Frequently Asked Questions About Fluoride for Children

Frequently Asked Questions About Fluoride for Children
Posted on 08/06/2020

FAQ about FlourideParents must often wrestle with a great deal of information and advice when establishing healthy daily routines for their children. You may have found fluoride an issue that opens up numerous questions, from what it does and why children need it to how much of it a child should receive.

The more you understand about the role of this common compound in children's dental health, the more safely and effectively you can employ it for the benefit of your own child. Discover some answers to frequently asked questions about fluoride for children.

What Is Fluoride?

When dentists talk about fluoride, they generally refer to an inorganic compound called sodium fluoride (NaF). This fluoride salt has found uses in industries such as metallurgy in addition to its applications in preventative dentistry. It dissolves readily in water, facilitating its addition to municipal water supplies.

Sodium fluoride commonly finds its way into commercial brands of toothpaste, although some toothpastes do not include this active ingredient. Most dentists urge both adult and pediatric patients to use fluoride toothpaste or drink fluoridated water. Some mouthwashes also contain fluoride.

How Does Fluoride Benefit Children's Teeth?

Fluoride encourages the production of fluorapatite, a substance that supports the creation and preservation of strong tooth enamel.
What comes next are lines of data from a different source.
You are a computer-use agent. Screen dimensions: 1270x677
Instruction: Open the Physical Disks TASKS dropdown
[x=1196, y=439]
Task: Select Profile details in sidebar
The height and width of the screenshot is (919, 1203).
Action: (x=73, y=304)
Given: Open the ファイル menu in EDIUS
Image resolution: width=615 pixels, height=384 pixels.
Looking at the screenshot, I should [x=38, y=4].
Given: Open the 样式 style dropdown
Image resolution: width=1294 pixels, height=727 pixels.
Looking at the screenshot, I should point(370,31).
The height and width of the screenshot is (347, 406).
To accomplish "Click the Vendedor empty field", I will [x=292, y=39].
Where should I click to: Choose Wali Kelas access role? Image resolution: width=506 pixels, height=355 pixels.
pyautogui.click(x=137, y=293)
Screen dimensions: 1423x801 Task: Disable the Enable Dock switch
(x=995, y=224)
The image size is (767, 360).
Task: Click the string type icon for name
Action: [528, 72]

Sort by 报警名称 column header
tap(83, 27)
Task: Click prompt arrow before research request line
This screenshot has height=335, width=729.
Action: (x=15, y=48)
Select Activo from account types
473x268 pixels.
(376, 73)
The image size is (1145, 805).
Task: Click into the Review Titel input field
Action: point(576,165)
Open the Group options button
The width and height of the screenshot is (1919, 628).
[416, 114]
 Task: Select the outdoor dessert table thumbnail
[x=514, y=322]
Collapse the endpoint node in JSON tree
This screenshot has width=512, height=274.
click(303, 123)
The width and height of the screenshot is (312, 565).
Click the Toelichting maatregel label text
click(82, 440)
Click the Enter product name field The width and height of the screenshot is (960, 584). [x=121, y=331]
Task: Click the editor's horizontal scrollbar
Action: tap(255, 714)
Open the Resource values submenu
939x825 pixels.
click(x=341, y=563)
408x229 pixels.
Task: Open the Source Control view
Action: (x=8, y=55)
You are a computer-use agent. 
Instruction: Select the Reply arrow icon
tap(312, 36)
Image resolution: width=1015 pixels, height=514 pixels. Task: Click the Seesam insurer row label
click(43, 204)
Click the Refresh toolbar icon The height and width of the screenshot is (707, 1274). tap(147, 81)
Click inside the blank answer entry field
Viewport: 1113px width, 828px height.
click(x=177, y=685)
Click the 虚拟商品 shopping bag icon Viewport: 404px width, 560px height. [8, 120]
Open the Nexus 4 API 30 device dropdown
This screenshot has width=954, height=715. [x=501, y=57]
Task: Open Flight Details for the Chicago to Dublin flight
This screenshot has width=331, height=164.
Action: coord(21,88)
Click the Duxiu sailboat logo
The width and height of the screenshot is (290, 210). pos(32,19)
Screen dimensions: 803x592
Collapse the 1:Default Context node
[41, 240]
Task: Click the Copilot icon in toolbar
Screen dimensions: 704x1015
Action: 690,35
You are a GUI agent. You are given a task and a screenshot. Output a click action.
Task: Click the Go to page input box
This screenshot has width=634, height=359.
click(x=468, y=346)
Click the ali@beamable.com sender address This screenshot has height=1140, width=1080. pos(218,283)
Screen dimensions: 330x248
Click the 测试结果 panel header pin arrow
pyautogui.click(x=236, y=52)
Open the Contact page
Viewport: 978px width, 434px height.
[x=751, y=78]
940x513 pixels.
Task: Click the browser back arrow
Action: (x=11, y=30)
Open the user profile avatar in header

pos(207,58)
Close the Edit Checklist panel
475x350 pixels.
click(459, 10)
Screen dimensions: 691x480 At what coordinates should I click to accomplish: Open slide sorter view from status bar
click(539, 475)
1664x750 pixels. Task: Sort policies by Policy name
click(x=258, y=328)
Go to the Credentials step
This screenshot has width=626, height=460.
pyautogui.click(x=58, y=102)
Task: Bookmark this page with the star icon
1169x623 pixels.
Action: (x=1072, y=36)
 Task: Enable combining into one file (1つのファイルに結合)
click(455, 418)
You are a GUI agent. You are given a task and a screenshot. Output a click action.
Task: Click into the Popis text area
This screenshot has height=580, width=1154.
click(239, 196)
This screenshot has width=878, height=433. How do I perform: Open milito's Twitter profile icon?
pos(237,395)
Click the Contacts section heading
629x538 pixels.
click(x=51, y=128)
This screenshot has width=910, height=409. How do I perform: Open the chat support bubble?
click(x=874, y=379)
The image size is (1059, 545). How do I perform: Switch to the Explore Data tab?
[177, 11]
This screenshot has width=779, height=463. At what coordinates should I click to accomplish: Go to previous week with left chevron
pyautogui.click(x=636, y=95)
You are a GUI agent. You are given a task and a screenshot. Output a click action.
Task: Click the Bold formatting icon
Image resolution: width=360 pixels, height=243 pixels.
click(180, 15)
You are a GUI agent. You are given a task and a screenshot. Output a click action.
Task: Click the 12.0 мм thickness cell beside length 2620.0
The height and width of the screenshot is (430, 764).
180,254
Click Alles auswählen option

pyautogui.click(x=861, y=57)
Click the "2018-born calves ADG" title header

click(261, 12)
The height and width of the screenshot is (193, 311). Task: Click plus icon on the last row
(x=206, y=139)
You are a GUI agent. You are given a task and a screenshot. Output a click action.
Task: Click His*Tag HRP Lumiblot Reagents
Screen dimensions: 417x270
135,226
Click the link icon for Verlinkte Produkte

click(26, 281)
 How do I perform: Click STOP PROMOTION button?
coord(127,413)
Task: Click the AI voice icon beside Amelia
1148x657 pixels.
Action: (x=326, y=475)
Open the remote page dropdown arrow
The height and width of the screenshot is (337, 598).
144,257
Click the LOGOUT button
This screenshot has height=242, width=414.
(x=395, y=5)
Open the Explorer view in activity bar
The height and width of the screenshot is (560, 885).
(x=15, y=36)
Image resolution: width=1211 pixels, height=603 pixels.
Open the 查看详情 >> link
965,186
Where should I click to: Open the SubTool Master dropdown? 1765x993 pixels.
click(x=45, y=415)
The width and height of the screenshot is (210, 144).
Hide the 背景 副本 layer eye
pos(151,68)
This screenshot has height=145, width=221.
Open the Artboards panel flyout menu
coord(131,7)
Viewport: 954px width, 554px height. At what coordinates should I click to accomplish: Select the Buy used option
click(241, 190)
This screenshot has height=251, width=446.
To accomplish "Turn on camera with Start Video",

In the still-growing teeth of children, fluoride helps to build more decay-resistant enamel in both baby teeth and permanent teeth. It also remineralizes teeth struggling with early-stage tooth decay.

Your child's teeth benefit from fluoride before they have even erupted. The fluoride in water and food can nourish and support dental development while the teeth still sit below the gumline. After they erupt, they receive direct exposure in the mouth while continuing to receive the substance systemically.

Sodas, fruit juices, candies, and other kids' favorites tend to expose tooth enamel to damaging amounts of acidic substances. Some of these products can cause direct acid exposure that contributes to tooth enamel erosion. 

Sugars mixed with dental plaque and bacteria can also cause acids to form on the teeth. As this combination eats into the tooth enamel, small holes known as cavities develop. Cavities that penetrate all the way to the sensitive inner pulp can produce toothaches and dangerous dental infections.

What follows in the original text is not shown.